Class and cast members say their version of “Alice” stays true to the classic story without being a scene-for-scene or word-for-word adaptation.
“Part of what makes this (play) special is that it’s a story that so many people know,” said Herschkowitz of Alice’s trip down the rabbit hole and interactions with characters such as the White Rabbit and the Hatter. “We didn’t want to lose that element of seeing those characters that you read about as a little kid.
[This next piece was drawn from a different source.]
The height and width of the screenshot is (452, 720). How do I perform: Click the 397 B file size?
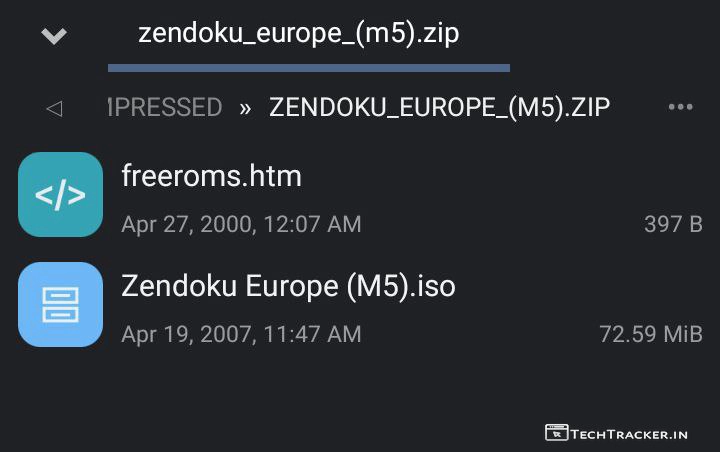673,224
But it has a twist so you can still go on the journey moment by moment and not be able to predict what is going to happen next.”
“We’re not putting on what everyone has said is the Mad Hatter,” said junior Jake Wentlent of his character. “From the ground up, we get to build who the Hatter is, what he looks like and how he moves and speaks. … The opportunity to do this in an undergraduate setting with great direction and support is fantastic.”
“There’s a complete belief and immersion in this world,” Dagilo said. “It really comes across.”
While the class/cast members said they have benefited from learning how to work as an ensemble, they also have focused on having fun with a classic story.
“Wonderland is a place I would always want to play,” Potel said. “It was easier when I reminded myself to ‘let go and have fun with it.’”
Toomey has noticed that fun among the students over the past several months.
“It’s like watching children play,” he said. “It has a joy, a playfulness and at times a madness. What I keep hearing over and over is them say ‘It reminds me of what it was like to play as a kid.’ They’ve created an atmosphere in which they can play again with the abandonment that we all had at one time.”